1. Overview
The goal of the problem is to predict Telstr network’s fault severity at a time at a particular location based on the log data available.
The target has 3 categories:0,1,2. It’s a multiclass classification problems.Different types of features are extracted from log files and other sources: event_type.csv, log_feature.csv, resource_type.csv,severity_type.csv.
My final score is 0.44917(72 of 974) in private leaderboard. Here are my code, and I will record my solution.
2. Feature Engineer
Selecting and designing good features is an important area in machine learning, which is called feature engineering.
At First, I just merge all files on Id. Here are five type of features. they are location, severity_type, resource_type, event_type, log_feature. location and severity_type are just one-to-one variables, and others are many_to_one variables. There are about 1200 locations, some are only in the test set. The correlation between location variable and target is 0.27, it gave me a hint that neighbouring locations may be similar in the network’s fault severity problem. I used one_hot encode to solve the many_to_one features. So there are about 400+ features in the initial stage.
I read a paper about how to preprocess high-cardinality Categorical attributes in classification and regression problems, but it seemed to bring little help. I will tried it again after the competition.
On the forum, there are a heated discussion about the magic feature. I spent much of my time to find it.
It is the order of the same location in the severity file which follows the order of fault occurrence.It’s called Intra-location order.

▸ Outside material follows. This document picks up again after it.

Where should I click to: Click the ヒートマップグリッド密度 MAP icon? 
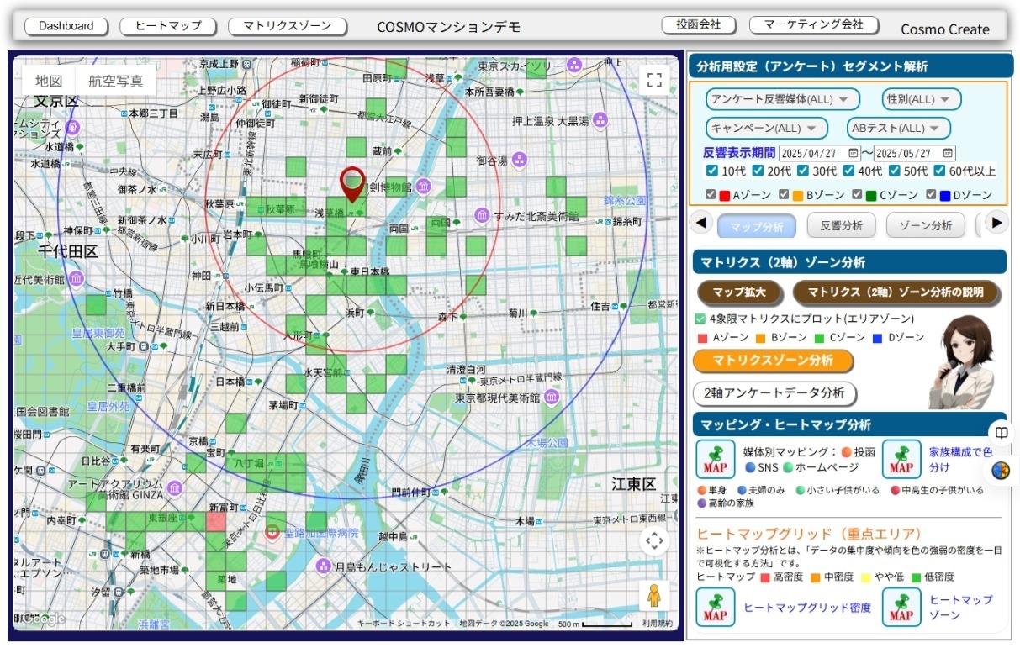(716, 607)
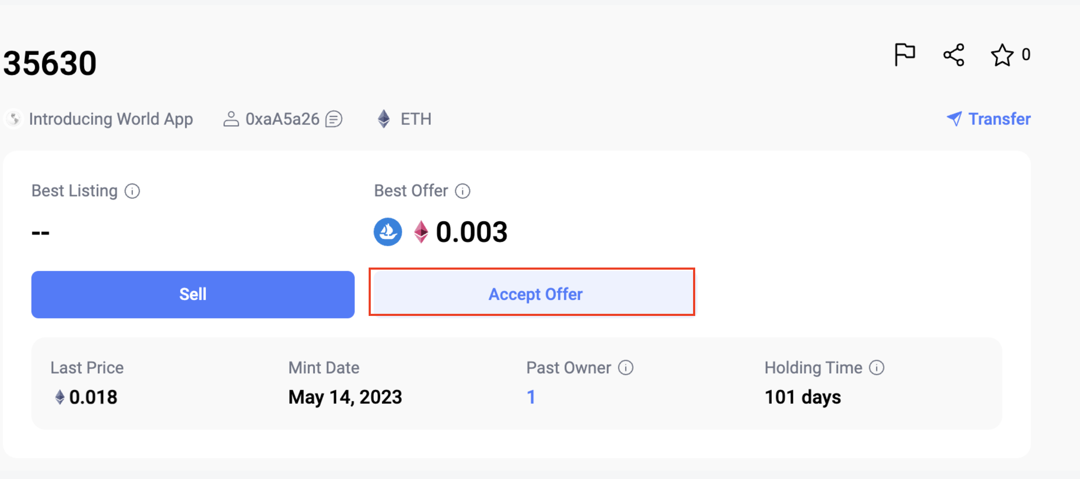Open the Past Owner count link
This screenshot has width=1080, height=479.
click(531, 397)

It really did a big help to the final score which improved almost 0.06. To each record, I compute the target(fault_severity) probabilities from the previous same location records, and used the previous-target_probabilities as a feature to build the model.

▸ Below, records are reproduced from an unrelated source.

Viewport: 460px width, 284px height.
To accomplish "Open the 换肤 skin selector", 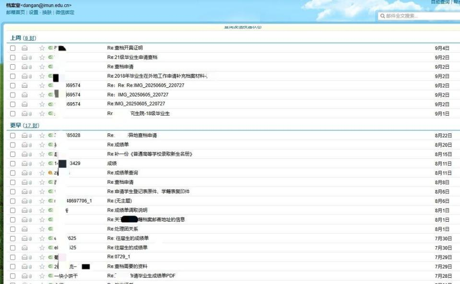I will pyautogui.click(x=47, y=12).
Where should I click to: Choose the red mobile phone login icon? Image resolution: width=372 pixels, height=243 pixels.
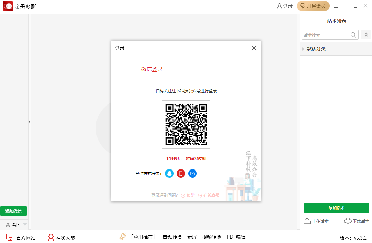coord(181,174)
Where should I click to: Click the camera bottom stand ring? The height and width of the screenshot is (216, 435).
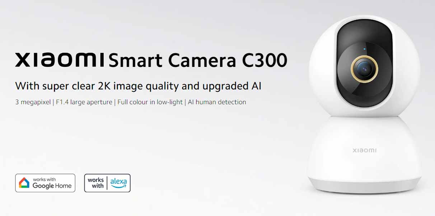[x=364, y=185]
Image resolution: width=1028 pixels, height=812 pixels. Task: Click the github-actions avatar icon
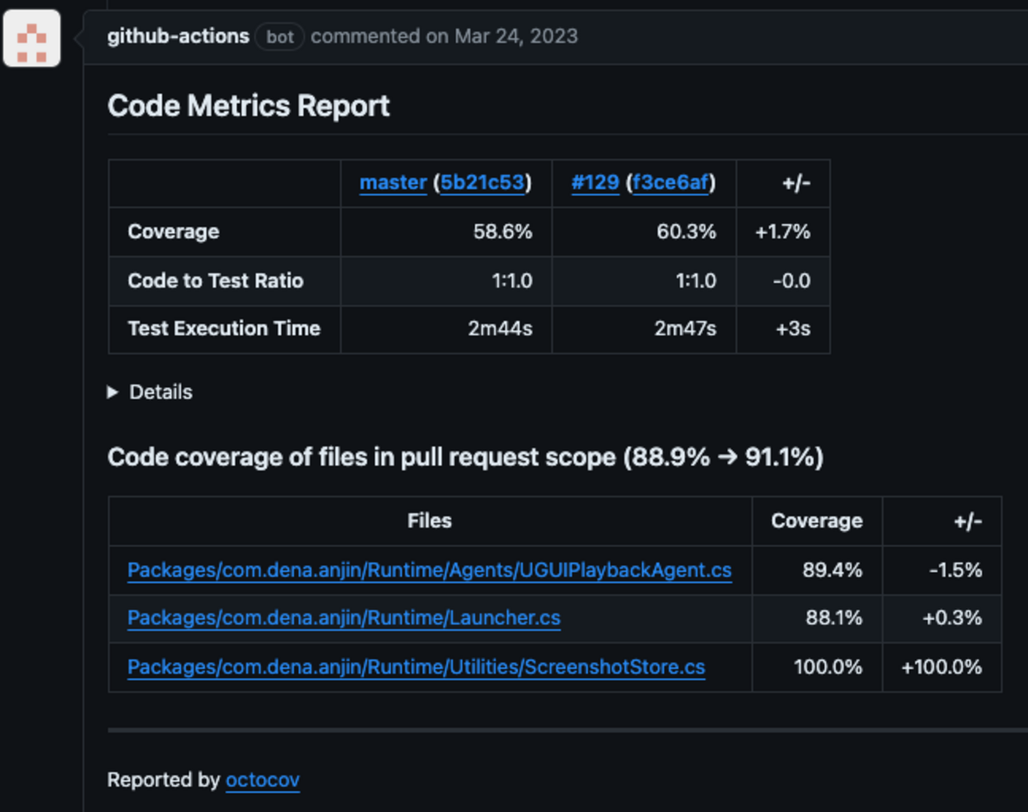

3. Build models and Ensembling
I tried many models, decision tree, random forests, svm and xgboost. The xgboost model is performed well. On ensembling, I just average the random forest and xgboost result as the final result.
4. What I learned from other kagglers
On the platform, kagglers are willing to share their ideas. Here are some valuable ideas on the Competition Forum.

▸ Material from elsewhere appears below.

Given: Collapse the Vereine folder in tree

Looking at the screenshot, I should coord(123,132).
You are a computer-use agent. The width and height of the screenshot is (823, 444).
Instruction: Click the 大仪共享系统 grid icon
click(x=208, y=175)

Some useful tips on feature engineering
It’s the most important step in machine learning whatever models you used.
- About location
Similar location numbers have similar fault severity.(Treat the location as numeric.) Don’t one-hot-encode the location, Tree-based classifiers are not good at handling huge sparse feature matrix. Frequency of LogType_203 = 0 & LogType_203 >0 per location The records in log data are arranged in the order of time.(the magic feature) Here are two ways to encode the information, One is for each location, use the row number, which starts from 1 to the total number of rows for that locaiton. The other is to normalize it between 0 and 1. percentile transformation of location counts - About log feature
Pattern of log feature “one hot” encoding for all log features with volume > 0, for all rows. Each “one hot” encoded pattern treated as a string. Assigned integer ID to each to each string, used as feature. The log transform for the count of “pattern of log feature”, the log transform for counts as “pattern of event” and “pattern of resource” - Common categorical variables
For high-cardinality categorical variables, frequency works well.(Add the frequency of each location in both train and test set.) Summary statistics to reduce one-to-many relationship to one-to-one, and two-way or more-way interaction among multiple variables. Meta features(using Logistic regression to fit sparse matrix as predictors, then ensemble the model). - A useful solution
>a.The order of id on log_feature was frozen.
>b.Converting location, log_feature into numbers and generating count, mean, sum, etc. features (feature set A)
>c.Feature B was generated by shifting A forward by 1 row
>d.Feature C was generated by shifting B backward by 1 row
>Combining A, B, and C and training xgb, RF, GBM models. My final model is an ensemble model of these models.